Archie Compston – THE BACKGROUND
The 1920s might have been considered a golden age for boxing but, on the golf course, but Archie Compston clash with Walter Hagen packed just as many punches.
The Haig was a stellar matchplay exponent and had won his fourth consecutive PGA Championship – then played as a knockout – the previous year. Compston was no slouch when it came to one-on-one golf combat. The Englishman had twice won the British PGA Matchplay Championship before his head-to-head dual with Hagen.
Moor Park, in Hertfordshire, was packed with spectators for this 72-hole clash. Hagen only arrived 48 hours before and was reported to have taken the winter off from practice. It was billed as an unofficial ‘bout’ to decide the matchplay champion of the world.
The flashy Hagen was perhaps overconfident. He had won 29 straight matchplay contests at the PGA. Stateside journalists following the match were said to be cabling the results to New York “hole-by-hole”.
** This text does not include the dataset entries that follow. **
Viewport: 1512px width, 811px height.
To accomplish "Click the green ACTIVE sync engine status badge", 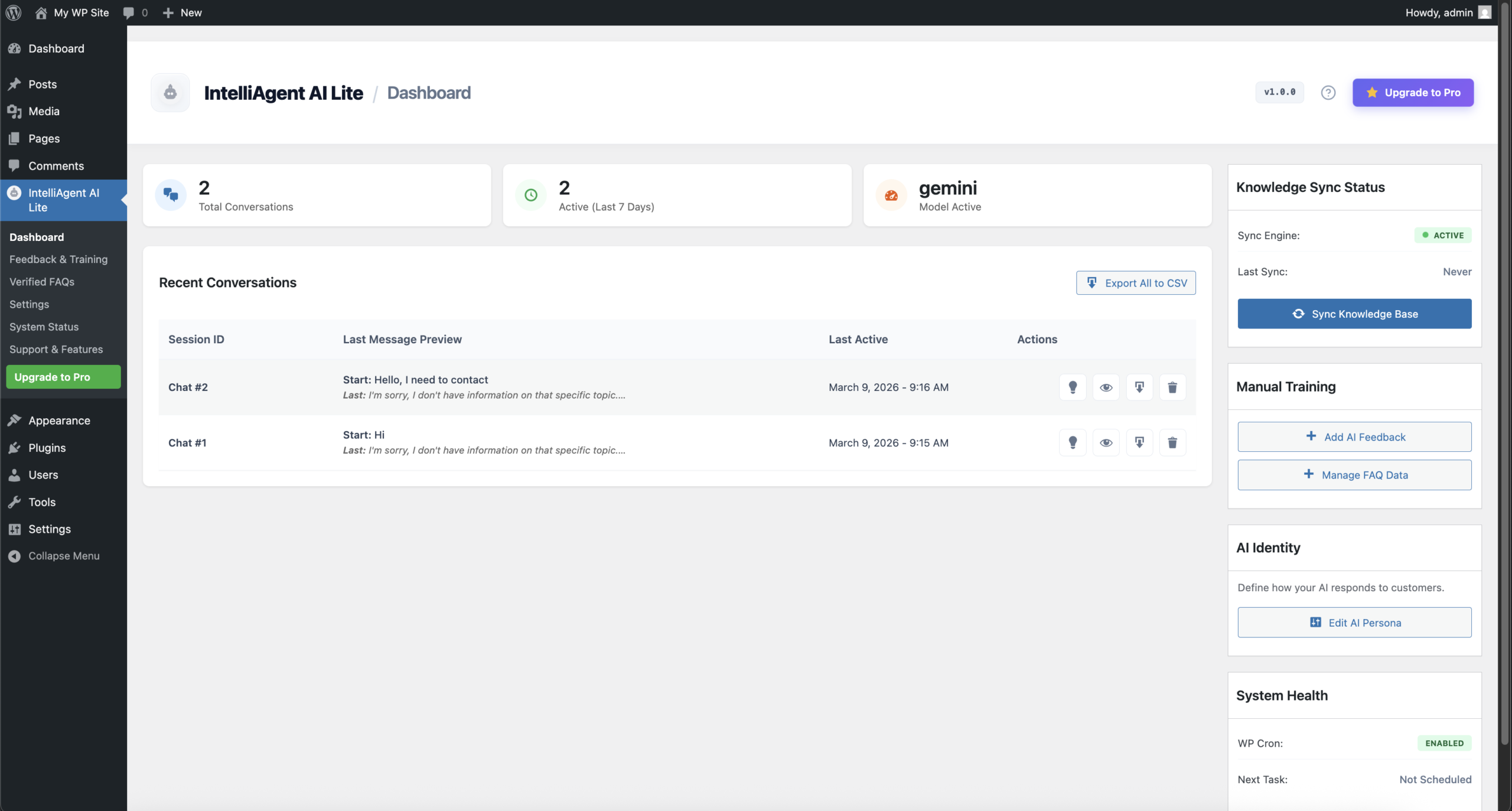I will [1443, 235].
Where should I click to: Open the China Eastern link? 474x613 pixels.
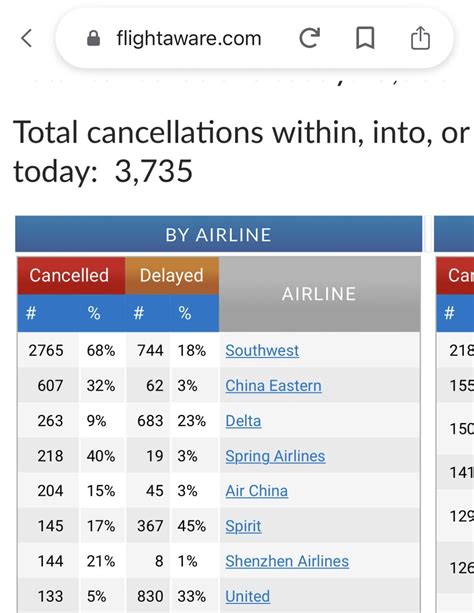tap(273, 385)
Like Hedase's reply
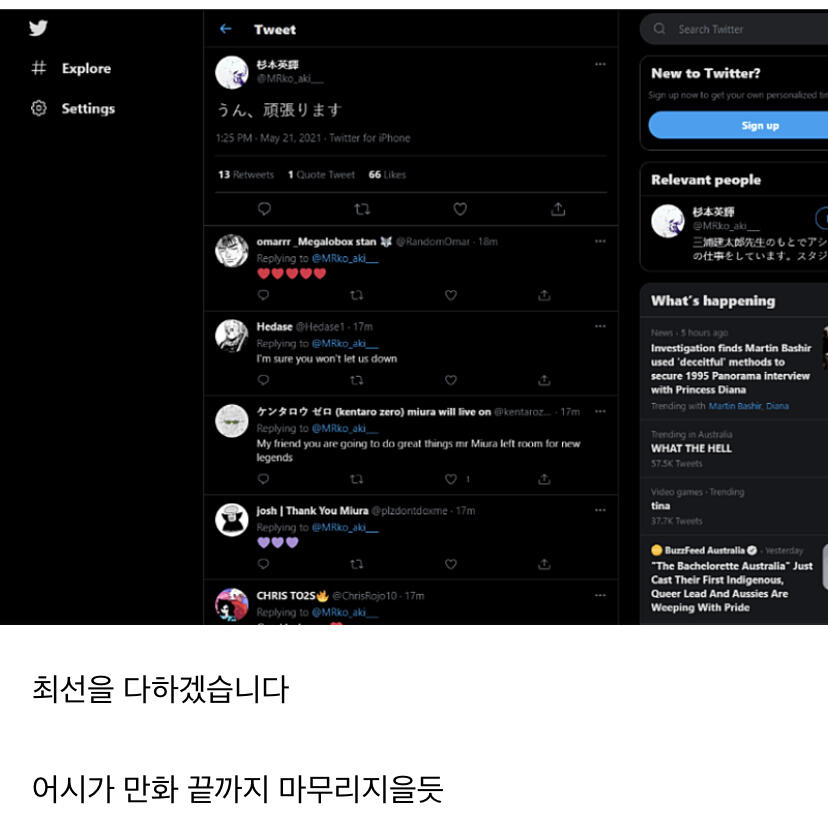 pos(450,380)
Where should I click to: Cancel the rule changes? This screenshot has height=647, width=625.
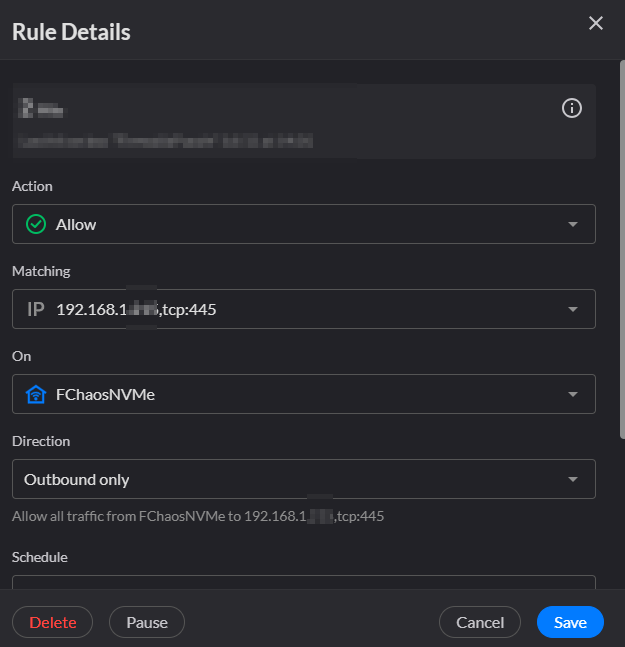click(x=480, y=622)
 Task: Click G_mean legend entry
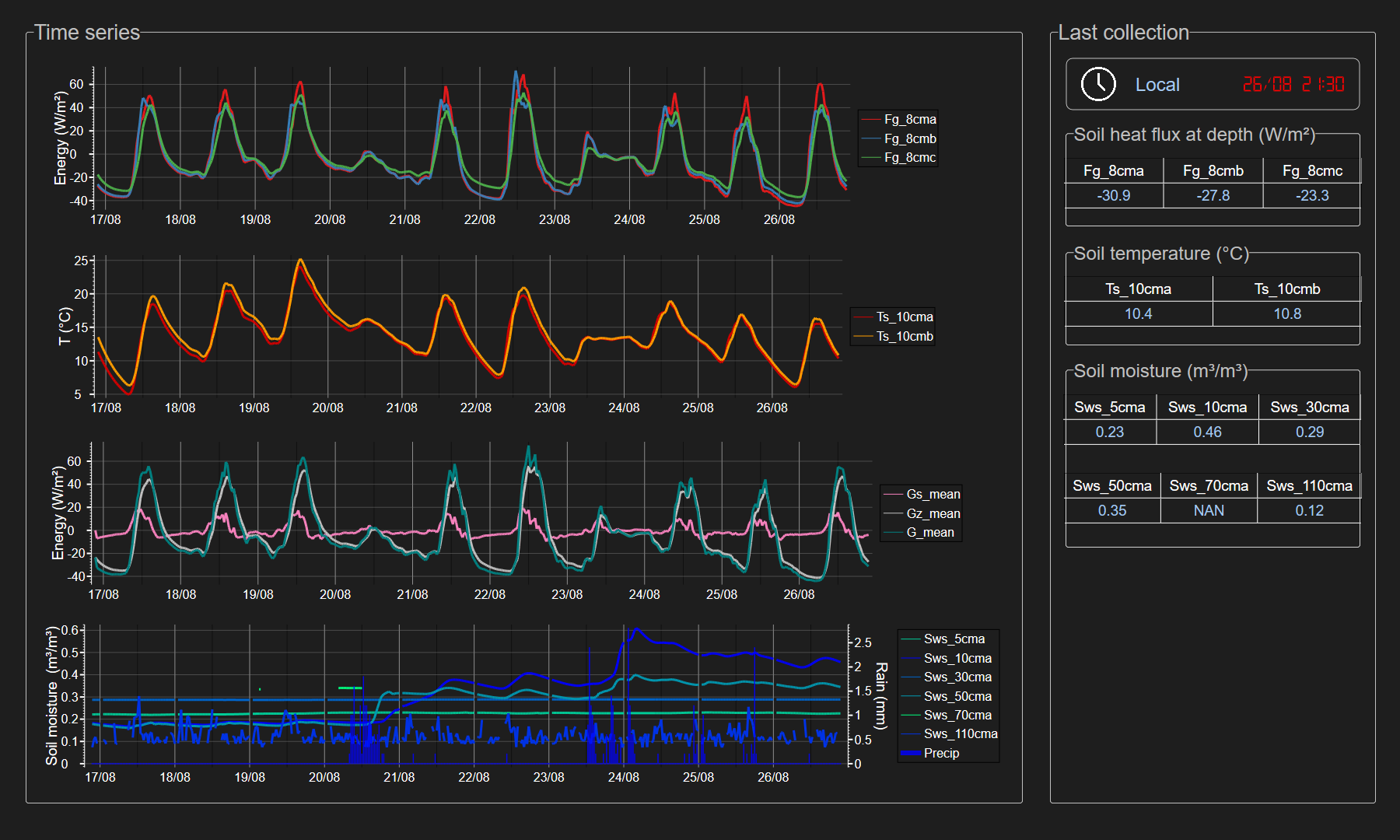[929, 533]
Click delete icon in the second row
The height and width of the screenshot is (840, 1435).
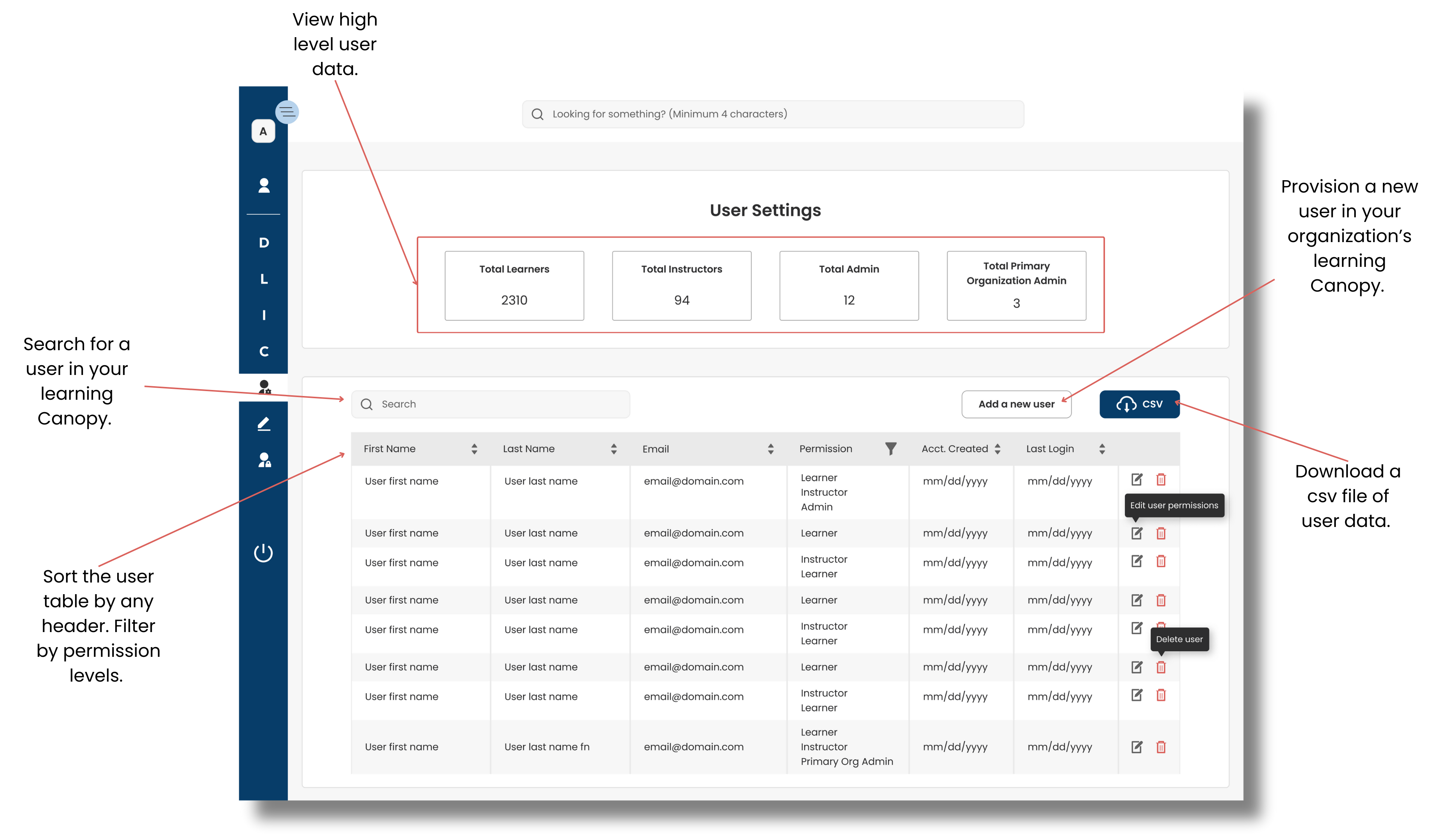[x=1161, y=533]
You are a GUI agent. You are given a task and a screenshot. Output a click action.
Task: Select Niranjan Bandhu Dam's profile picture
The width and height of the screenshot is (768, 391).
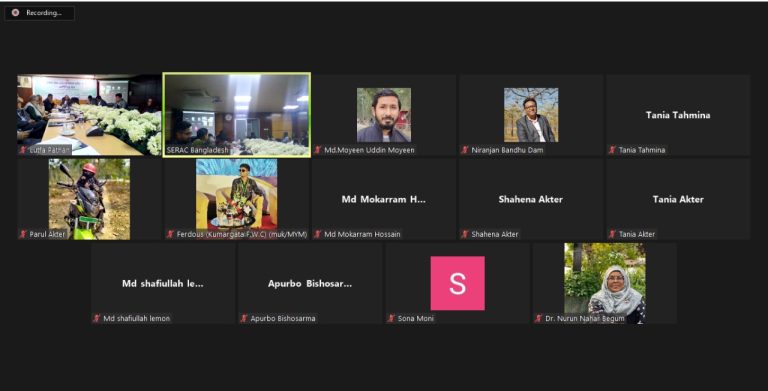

Hagen was out-classed from the start and fell to a remarkable 18&17 defeat. Fourteen up after 36 holes, Compston had equalled and then broke the course record with two rounds of 67 and 66. Following his loss, the heaviest of his career, Hagen said: “I am the victim of the finest golf player anywhere.” But Compston’s joy was shortlived. When the two met again at the Open, at Royal St George’s, he had to settle for third as Hagen walked off with the Claret Jug by two strokes.